写真 開発されたヘッドホン型ワイヤレス脳波センサー(大阪大学、JST提供)

楽曲を聴いた時の脳波を測定して脳を活性化する曲を自動作曲する人工知能(AI)を大阪大学と東京都市大学などの研究グループが開発した。将来的には、音楽を利用して個人のメンタル状態を活性化させることも可能なシステム開発につながると期待される。大阪大学などがこのほど発表した。

大阪大学産業科学研究所の沼尾正行(ぬまお まさゆき)教授と、東京都市大学メディア情報学部の大谷紀子(おおたに のりこ)教授らの共同研究グループは、ベルギーの研究機関などと共同でヘッドホン型ワイヤレス脳波センサーを開発。このセンサーを使って実験参加者にさまざまな楽曲を聴いてもらい脳波の変化などを調べた。この変化などをAIに機械学習させ、参加者のメンタル状態を活性化できるオリジナルな楽曲を自動作曲させることに成功したという。

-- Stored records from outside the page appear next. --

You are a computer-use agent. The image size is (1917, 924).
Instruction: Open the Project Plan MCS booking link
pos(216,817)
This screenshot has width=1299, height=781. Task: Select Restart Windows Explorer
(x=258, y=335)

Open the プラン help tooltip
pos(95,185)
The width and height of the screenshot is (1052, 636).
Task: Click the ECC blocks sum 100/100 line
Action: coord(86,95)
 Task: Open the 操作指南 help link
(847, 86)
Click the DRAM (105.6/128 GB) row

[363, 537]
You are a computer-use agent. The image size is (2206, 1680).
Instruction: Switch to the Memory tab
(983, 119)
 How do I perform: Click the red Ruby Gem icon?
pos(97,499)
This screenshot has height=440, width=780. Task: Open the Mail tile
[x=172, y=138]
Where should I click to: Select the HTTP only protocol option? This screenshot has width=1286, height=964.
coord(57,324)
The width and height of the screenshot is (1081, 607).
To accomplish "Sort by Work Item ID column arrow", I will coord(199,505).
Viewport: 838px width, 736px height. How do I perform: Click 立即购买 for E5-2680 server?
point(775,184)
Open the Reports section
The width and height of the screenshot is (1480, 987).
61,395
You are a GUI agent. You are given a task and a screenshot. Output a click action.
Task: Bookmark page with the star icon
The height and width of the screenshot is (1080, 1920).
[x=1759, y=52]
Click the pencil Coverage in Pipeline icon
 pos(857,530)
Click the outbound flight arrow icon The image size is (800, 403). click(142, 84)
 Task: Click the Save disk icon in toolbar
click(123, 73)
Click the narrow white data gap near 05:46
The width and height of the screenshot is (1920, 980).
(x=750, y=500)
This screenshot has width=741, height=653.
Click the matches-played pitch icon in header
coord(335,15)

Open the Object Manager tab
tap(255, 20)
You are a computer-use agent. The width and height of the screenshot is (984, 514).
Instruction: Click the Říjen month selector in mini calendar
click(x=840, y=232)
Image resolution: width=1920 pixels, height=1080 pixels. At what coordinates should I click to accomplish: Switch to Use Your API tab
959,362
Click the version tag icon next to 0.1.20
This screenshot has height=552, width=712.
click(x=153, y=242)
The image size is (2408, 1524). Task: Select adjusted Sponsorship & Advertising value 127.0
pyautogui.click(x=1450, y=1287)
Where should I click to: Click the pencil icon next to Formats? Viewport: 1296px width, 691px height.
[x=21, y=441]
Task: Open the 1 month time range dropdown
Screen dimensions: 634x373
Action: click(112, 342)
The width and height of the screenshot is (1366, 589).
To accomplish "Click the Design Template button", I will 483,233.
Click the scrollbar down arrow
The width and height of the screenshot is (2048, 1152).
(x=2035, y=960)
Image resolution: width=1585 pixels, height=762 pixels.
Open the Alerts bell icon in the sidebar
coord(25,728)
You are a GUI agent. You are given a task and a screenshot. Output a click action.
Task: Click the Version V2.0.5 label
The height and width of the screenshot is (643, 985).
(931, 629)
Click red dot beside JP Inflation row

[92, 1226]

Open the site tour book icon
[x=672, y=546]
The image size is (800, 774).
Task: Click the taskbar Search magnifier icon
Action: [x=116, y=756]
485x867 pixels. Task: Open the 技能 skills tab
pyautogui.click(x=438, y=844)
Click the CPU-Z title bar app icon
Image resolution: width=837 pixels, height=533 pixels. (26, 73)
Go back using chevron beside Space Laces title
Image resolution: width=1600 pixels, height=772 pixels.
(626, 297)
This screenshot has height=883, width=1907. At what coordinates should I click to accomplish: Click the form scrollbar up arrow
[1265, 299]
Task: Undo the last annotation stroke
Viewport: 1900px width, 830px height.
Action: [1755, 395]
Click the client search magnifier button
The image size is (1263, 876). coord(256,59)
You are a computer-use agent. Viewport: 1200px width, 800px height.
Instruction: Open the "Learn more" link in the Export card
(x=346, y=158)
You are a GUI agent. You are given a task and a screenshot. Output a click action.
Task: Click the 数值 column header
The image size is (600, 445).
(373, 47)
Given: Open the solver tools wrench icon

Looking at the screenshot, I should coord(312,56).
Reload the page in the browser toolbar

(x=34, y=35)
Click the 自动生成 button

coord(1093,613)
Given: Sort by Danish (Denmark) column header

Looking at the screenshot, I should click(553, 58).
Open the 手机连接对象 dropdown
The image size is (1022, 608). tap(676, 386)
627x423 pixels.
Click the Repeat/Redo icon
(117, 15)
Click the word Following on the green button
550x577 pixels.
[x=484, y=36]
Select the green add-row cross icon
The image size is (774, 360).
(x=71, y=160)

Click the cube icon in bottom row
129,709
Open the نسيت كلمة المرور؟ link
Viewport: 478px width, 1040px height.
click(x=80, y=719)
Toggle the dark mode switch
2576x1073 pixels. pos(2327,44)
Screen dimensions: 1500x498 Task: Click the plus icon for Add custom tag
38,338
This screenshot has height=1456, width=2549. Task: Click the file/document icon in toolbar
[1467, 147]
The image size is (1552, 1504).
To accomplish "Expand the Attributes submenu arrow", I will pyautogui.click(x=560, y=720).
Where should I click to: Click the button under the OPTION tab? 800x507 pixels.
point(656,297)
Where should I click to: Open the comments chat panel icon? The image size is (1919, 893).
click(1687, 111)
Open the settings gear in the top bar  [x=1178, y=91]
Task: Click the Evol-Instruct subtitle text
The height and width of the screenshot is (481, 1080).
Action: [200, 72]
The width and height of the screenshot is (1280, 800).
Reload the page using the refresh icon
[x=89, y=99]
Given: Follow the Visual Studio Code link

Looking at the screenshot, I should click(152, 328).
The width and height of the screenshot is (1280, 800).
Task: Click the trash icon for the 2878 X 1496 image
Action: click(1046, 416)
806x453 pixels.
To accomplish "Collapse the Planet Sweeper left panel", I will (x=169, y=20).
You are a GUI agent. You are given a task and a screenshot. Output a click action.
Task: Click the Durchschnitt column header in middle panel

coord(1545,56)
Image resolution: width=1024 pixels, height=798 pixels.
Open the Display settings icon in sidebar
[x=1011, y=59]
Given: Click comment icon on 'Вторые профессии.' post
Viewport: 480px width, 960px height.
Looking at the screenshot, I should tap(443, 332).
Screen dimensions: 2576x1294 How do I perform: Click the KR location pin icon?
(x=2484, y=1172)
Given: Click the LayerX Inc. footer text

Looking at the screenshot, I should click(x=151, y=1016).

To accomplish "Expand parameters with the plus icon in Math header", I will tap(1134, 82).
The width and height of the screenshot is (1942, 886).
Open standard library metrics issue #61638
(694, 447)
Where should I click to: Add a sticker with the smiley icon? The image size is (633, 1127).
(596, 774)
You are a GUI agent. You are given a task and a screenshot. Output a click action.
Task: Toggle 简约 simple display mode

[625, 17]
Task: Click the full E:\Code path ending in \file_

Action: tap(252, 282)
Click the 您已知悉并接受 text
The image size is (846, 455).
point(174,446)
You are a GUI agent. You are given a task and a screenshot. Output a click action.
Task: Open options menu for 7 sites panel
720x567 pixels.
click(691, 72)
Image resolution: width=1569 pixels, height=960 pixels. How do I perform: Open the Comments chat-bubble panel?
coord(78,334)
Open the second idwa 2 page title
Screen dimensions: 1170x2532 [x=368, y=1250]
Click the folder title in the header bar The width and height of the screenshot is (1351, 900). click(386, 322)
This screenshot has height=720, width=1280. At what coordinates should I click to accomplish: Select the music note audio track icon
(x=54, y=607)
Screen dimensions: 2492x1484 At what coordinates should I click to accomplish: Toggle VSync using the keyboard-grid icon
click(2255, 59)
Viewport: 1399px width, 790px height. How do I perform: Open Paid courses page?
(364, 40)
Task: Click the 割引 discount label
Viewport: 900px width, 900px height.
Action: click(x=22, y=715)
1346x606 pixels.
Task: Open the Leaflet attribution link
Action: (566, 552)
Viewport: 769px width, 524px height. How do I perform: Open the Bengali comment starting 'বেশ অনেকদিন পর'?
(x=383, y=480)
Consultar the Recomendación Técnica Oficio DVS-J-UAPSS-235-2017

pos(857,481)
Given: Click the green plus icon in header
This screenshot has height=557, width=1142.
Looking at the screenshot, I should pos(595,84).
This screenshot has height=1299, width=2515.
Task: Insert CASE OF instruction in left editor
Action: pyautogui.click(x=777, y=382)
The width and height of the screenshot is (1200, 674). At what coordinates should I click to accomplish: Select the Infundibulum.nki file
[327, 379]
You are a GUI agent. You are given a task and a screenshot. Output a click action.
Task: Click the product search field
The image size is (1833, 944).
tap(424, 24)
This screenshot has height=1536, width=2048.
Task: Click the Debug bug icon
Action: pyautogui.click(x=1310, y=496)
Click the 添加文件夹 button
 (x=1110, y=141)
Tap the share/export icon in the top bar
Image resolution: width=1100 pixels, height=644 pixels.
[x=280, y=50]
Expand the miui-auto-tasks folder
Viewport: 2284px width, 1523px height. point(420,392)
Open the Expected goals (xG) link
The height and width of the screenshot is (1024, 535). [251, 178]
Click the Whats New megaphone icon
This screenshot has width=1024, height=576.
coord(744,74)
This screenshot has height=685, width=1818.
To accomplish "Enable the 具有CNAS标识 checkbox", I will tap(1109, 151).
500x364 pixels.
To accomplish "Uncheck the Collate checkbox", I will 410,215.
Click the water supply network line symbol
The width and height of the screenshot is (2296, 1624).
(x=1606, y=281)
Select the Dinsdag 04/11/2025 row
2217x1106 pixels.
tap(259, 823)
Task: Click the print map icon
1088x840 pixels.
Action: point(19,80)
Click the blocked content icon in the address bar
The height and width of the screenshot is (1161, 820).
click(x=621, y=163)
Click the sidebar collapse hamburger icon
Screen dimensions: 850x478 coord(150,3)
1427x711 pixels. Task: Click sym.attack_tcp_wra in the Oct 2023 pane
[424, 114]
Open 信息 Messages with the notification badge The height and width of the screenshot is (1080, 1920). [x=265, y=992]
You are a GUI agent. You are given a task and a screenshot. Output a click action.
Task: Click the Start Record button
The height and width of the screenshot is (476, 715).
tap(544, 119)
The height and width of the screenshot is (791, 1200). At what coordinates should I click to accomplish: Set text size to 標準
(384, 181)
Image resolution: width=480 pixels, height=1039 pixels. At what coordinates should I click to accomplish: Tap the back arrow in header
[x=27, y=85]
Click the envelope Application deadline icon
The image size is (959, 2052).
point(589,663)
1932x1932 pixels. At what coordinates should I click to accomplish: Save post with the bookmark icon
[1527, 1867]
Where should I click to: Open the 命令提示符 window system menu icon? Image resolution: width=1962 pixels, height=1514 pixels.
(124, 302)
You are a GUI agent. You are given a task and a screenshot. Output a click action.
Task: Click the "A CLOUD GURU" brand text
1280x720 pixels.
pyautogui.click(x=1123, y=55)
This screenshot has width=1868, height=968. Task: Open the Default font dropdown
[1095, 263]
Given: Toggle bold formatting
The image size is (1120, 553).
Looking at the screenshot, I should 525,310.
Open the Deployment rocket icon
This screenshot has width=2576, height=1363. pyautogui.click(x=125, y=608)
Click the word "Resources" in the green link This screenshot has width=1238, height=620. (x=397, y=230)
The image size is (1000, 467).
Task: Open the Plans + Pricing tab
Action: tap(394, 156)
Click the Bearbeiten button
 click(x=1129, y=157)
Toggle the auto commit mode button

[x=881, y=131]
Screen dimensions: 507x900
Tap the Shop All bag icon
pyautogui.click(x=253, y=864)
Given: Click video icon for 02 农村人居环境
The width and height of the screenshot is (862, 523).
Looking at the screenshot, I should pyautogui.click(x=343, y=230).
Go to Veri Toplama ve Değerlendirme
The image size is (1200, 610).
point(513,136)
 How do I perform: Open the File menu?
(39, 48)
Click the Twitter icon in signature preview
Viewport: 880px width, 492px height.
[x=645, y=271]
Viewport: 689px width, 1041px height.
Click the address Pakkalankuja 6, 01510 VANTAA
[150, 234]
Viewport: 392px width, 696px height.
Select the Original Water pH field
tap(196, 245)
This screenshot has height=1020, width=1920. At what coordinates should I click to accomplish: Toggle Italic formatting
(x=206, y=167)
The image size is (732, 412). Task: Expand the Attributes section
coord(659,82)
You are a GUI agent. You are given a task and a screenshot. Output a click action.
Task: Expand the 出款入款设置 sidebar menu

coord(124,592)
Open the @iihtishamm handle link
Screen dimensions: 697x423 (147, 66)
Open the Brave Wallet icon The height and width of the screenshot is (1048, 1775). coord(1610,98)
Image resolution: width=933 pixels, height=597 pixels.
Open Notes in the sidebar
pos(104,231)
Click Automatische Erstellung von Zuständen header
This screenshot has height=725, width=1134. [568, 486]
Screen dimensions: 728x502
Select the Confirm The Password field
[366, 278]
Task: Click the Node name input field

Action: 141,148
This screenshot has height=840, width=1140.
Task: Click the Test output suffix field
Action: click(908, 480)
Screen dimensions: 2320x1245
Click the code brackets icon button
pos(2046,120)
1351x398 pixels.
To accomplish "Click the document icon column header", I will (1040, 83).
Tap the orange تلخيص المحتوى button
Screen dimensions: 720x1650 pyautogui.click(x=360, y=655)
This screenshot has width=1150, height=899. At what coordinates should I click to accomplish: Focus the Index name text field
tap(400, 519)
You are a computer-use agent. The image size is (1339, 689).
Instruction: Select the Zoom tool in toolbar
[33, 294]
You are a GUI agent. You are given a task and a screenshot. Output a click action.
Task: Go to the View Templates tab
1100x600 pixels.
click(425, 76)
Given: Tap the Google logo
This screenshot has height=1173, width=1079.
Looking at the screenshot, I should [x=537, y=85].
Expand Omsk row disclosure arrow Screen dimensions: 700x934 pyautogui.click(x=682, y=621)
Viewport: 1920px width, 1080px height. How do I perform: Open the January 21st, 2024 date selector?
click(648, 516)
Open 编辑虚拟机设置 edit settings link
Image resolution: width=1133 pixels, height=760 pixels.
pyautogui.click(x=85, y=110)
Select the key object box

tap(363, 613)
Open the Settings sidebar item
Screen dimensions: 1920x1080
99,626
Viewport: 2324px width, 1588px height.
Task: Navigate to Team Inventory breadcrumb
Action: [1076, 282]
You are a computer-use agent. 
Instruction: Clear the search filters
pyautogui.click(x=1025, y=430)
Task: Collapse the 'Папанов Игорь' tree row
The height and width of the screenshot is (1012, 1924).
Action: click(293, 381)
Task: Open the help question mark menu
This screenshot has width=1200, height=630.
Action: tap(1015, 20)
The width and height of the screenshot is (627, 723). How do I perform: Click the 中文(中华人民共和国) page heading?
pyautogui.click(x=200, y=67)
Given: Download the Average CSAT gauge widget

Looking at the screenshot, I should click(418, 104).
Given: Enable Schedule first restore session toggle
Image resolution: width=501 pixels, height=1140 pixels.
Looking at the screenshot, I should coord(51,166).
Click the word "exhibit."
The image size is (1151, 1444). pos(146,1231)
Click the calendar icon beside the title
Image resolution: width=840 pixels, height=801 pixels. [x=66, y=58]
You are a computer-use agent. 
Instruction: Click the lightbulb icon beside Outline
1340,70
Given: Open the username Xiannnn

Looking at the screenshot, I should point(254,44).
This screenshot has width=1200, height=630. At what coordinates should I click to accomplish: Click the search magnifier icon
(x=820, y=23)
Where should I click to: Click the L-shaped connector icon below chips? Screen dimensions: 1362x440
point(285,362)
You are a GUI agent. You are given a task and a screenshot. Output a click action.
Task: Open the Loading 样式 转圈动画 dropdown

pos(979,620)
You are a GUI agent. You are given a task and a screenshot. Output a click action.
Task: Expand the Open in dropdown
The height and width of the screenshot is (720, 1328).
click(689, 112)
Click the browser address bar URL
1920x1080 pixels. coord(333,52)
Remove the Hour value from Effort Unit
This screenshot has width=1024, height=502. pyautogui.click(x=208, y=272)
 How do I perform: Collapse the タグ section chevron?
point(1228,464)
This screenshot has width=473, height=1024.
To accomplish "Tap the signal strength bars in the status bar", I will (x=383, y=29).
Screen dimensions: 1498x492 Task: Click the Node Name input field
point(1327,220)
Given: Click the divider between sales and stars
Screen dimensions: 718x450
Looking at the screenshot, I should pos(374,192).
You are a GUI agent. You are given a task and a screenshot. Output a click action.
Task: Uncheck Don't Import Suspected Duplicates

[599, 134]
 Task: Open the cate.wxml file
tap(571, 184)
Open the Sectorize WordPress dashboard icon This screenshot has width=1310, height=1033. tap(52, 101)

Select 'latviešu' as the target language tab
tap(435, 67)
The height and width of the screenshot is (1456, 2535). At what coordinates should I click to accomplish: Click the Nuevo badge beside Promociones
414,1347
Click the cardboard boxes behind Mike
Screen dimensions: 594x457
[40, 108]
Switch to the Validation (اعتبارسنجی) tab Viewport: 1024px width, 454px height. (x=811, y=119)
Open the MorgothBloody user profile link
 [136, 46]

研究グループによると、これまでのAIによる自動作曲は、曲の特徴を細かく指定する必要があったが、今回開発されたAIは楽曲と脳波の関係を機械学習でき、指定なしで作曲が可能になったという。

開発したAIを活用してオーダーメードの作曲ができるようになったことから、研究グループは音楽療法のほか、ゲームなどのエンターテインメントやスポーツなど広い分野での応用も将来的に可能になる、としている。

研究成果は東京ビッグサイト(東京都江東区)で18日から20日まで開催された「第3回ウェアラブルEXPO5)」で公開された。この研究は、科学技術振興機構(JST)の「センター・オブ・イノベーション(COI)プログラム」の支援により行われた。